Topics covered are: probability axioms, conditional probability; Bayes' theorem; discrete random variables, moments, bounding probabilities, probability generating functions, standard discrete distributions; continuous random variables, uniform, normal, Cauchy, exponential, gamma and chi-square distributions, transformations, the Poisson process; bivariate distributions, marginal and conditional distributions, independence, covariance and correlation, linear combinations of two random variables, bivariate normal distribution; sequences of independent random variables, the weak law of large numbers, the central limit theorem; definition and properties of a Markov chain and probability transition matrices; methods for solving equilibrium equations, absorbing Markov chains.
Course learning outcomes
- Basic probability axioms and rules and the moments of discrete and continous random variables as well as be familiar with common named discrete and continous random variables.
- How to derive the probability density function of transformations of random variables and use these techniques to generate data from various distributions.

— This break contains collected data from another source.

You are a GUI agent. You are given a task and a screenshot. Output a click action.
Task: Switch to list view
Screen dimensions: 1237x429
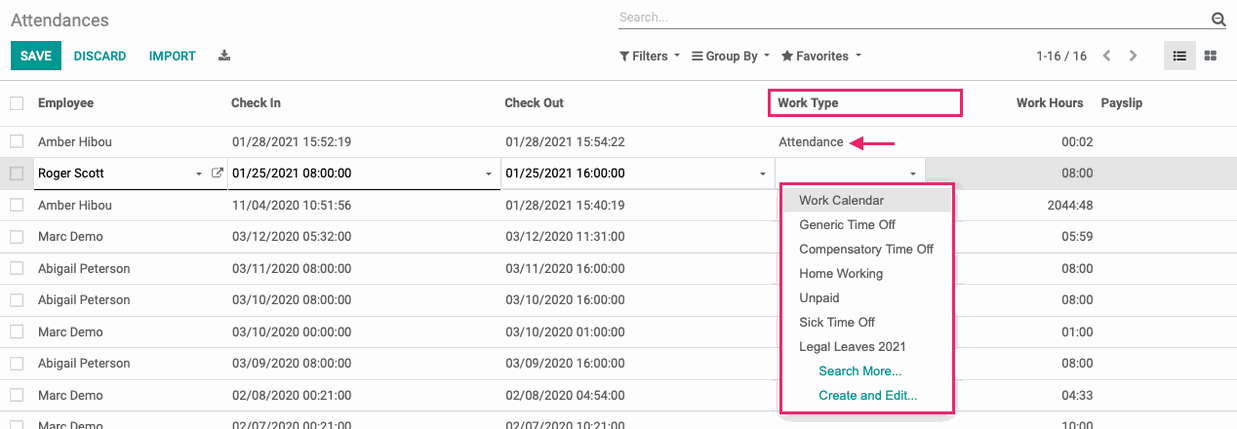[1180, 56]
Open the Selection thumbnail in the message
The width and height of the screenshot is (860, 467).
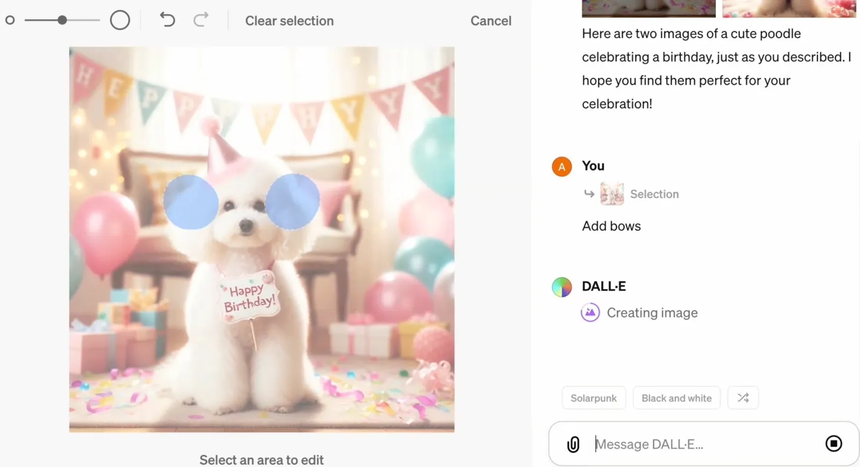click(x=612, y=194)
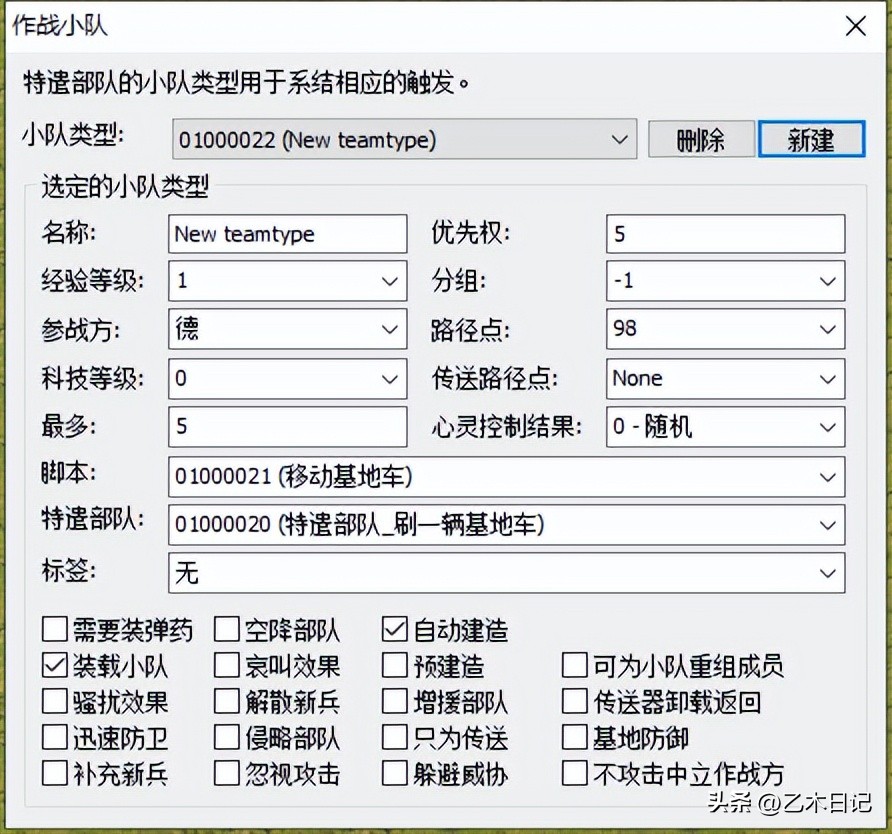
Task: Check the 空降部队 option
Action: coord(226,630)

- How to calculate probabilities, and derive the marginal and conditional distributions of bivariate random variables.
- discrete time Markov chains and methods of finding the equilibrium probability distributions.
- How to calculate probabilities of absorption and expected hitting times for discrete time Markov chains with absorbing states.
- How to translate real-world problems into probability models.
- How to read and annotate an outline of a proof and be able to write a logical proof of a statement.